Central nervous system development requires parallel but interrelated processes of neural circuit assembly and vascularization. Intersecting between these two processes, the cell-adhesion G-protein coupled receptor Adgrl2 is expressed in select neuron populations where it has been found to localize and control the assembly of specific synaptic sites. Further, Adgrl2 is found to be expressed in select non-neuronal brain cells, where it is restricted to endothelial cells. Testing for Adgrl2 function in these cells, here we find that endothelial cell specific Adgrl2 deletion results in an impairment in cerebrovascular integrity. To understand how it might be possible for Adgrl 2 to function independently in neuronal and endothelial contexts, we analyzed single-cell RNA sequencing datasets for differences in transcriptional identity between these cell classes.

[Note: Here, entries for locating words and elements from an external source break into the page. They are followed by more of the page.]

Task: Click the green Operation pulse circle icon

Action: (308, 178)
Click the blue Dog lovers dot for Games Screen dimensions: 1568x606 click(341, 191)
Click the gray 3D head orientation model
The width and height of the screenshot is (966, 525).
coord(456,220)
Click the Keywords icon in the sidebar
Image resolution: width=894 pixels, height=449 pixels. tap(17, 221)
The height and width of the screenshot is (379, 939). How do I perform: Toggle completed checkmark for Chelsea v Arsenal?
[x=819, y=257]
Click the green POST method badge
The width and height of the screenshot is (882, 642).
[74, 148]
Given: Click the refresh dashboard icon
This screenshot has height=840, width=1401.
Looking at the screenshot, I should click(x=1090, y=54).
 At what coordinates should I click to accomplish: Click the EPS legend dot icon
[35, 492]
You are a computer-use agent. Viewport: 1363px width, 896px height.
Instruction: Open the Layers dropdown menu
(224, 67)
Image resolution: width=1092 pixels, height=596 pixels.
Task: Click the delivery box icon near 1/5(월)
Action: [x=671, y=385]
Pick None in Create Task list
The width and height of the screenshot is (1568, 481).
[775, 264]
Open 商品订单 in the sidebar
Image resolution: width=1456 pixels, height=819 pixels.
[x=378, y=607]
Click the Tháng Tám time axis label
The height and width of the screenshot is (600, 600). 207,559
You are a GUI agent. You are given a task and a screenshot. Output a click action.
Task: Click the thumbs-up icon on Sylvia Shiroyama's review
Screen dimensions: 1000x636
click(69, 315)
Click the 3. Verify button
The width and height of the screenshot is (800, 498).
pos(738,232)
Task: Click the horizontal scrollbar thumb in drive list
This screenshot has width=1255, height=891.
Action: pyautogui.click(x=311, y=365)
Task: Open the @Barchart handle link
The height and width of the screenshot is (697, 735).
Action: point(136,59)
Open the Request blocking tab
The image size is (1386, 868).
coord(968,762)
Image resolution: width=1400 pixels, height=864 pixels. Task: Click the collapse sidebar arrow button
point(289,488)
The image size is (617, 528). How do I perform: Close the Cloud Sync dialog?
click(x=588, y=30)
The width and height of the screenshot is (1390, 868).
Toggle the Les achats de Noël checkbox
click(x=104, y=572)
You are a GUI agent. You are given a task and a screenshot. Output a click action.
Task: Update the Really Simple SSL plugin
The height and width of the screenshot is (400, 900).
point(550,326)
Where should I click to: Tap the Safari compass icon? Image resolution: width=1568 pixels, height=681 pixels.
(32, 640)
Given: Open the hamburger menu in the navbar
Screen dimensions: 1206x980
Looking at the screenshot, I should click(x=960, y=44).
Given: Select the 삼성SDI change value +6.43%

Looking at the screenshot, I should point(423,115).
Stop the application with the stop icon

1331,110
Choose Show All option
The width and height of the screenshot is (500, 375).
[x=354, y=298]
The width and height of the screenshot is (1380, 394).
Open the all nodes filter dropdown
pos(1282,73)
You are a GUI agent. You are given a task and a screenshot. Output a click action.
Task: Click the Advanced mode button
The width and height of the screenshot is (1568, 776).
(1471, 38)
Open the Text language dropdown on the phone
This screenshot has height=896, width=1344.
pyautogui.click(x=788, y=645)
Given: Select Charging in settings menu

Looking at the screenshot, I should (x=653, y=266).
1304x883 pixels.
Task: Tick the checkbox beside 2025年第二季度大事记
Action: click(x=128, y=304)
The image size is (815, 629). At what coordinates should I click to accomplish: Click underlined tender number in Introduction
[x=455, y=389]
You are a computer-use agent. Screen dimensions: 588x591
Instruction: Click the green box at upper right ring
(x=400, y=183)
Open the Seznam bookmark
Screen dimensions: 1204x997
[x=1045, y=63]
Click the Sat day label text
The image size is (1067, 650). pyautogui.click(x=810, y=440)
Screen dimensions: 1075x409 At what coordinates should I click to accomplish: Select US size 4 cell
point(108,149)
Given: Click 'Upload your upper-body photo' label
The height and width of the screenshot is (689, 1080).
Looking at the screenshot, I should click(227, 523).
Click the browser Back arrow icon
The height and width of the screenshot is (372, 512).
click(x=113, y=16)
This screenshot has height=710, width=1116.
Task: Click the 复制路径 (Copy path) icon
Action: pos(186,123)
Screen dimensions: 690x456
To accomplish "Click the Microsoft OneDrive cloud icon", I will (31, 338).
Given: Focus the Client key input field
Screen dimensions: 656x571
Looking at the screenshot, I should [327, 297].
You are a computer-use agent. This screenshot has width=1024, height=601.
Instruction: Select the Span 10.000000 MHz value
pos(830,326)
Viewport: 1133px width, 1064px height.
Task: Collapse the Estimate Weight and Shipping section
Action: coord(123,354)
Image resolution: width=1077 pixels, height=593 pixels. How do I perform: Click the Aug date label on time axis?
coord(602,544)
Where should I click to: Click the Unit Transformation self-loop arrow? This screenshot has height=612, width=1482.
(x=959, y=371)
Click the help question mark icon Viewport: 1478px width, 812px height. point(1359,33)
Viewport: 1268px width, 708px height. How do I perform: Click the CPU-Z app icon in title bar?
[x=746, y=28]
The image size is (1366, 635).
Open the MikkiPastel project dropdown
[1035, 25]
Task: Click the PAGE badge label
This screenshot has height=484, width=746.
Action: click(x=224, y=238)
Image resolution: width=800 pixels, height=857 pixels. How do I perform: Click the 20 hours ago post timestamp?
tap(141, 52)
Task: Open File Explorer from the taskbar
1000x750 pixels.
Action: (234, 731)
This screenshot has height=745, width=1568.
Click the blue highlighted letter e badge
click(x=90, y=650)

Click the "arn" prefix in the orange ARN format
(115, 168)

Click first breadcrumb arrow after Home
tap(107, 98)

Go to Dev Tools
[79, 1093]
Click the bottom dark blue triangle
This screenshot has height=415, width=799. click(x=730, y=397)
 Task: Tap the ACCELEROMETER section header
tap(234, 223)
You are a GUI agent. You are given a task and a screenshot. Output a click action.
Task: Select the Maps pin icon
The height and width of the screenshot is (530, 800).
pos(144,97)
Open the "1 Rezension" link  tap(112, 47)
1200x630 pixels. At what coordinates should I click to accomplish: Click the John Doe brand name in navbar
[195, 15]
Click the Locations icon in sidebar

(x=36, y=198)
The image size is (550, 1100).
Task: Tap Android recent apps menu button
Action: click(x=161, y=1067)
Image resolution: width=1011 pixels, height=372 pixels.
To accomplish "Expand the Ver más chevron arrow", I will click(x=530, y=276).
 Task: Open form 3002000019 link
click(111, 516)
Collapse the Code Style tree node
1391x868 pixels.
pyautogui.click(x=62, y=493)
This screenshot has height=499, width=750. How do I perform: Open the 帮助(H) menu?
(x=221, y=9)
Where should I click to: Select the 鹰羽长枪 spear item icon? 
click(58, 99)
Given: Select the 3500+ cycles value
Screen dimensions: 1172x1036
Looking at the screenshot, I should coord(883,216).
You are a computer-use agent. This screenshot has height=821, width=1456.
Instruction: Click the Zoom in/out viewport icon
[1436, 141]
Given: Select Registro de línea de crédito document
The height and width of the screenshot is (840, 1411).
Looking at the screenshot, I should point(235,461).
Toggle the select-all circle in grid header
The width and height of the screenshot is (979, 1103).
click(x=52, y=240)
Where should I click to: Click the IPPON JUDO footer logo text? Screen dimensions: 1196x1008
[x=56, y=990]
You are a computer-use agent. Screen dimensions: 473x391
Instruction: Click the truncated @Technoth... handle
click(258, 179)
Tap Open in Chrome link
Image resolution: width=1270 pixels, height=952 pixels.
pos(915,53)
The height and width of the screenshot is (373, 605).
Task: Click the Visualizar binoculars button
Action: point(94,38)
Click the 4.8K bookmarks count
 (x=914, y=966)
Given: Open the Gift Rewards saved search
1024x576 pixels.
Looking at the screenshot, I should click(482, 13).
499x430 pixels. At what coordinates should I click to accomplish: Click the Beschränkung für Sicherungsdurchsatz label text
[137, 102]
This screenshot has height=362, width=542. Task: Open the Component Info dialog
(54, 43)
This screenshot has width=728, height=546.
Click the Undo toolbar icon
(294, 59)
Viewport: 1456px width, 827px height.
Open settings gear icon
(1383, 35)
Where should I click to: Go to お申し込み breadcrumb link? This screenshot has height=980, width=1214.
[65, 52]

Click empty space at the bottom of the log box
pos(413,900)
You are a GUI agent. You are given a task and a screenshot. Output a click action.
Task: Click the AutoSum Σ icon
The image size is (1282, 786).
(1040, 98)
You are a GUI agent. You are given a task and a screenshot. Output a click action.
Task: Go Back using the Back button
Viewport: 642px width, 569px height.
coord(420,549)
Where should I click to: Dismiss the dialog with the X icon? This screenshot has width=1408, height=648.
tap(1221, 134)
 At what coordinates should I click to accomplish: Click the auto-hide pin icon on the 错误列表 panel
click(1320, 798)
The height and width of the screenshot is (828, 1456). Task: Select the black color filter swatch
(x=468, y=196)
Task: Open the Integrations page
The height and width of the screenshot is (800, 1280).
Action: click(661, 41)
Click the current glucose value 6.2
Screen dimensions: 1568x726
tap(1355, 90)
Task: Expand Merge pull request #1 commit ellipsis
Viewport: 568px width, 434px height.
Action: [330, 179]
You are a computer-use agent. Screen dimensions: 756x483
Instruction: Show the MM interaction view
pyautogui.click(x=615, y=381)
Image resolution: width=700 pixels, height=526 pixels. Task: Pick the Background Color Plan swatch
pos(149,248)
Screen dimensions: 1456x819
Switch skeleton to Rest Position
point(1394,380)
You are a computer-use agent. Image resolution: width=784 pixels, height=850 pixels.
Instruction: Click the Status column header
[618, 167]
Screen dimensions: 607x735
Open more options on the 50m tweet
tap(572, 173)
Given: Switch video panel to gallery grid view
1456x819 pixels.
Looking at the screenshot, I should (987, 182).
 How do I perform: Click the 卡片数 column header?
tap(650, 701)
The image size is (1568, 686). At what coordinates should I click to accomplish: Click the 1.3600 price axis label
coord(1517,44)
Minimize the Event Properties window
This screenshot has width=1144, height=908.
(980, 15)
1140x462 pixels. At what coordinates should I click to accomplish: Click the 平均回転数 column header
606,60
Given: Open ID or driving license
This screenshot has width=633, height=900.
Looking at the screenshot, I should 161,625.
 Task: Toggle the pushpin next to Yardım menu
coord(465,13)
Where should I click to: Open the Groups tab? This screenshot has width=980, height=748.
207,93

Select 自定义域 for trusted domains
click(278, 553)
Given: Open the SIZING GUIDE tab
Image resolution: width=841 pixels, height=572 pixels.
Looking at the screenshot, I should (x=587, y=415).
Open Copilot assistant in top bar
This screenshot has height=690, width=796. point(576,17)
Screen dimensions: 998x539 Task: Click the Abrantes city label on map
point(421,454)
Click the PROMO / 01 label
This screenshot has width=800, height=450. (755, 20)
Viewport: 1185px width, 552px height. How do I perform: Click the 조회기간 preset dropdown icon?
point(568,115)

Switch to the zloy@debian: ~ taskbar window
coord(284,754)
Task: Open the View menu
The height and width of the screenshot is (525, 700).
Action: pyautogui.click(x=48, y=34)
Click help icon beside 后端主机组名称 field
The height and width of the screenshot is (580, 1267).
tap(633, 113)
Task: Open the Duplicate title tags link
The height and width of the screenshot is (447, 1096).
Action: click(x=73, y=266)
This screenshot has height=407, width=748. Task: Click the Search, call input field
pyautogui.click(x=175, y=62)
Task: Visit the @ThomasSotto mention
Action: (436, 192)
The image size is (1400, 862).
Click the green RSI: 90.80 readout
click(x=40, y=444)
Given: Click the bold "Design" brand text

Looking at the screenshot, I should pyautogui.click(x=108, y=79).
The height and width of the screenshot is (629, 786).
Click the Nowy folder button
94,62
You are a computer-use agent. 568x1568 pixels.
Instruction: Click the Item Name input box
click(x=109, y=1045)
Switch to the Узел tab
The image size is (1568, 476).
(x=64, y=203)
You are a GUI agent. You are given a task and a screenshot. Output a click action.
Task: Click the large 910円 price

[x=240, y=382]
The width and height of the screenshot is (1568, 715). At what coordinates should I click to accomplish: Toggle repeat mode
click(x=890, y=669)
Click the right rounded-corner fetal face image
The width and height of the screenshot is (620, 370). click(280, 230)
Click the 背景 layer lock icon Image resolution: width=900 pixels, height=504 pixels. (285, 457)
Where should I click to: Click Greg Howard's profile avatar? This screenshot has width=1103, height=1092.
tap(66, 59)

Doing so, we find that expression of Adgrl2 mRNA is subject to robust cell type-specific alternative splicing, resulting in distinct isoforms being produced in neurons compared to endothelial cells. Investigating the functional implication of this cell type-specific alternative splicing, we find that forced expression of the neuronal isoform of Adgrl2 in endothelial cells leads to alterations in cerebrovascular properties. Morphologically, endothelial cells with the non-native neuronal Adgrl2 isoform induce the formation of ectopic glutamatergic synaptic contacts onto endothelial cells, indicating alterations in the cell-cell recognition process. Functionally, in direct contrast to endothelial Adgrl2 deletion, this genetic expression switch instead enhances blood-brain barrier integrity. This overly restrictive cerebrovascular function results in dysregulation of blood to cerebrospinal fluid homeostasis, enlargement of brain ventricles, and a higher risk of hydrocephalus. As such, alternative splicing serves as a cell type specific mechanism that provides isoform specific Adgrl2 for discerning functions controlling neural circuit assembly and cerebrovascular homeostasis.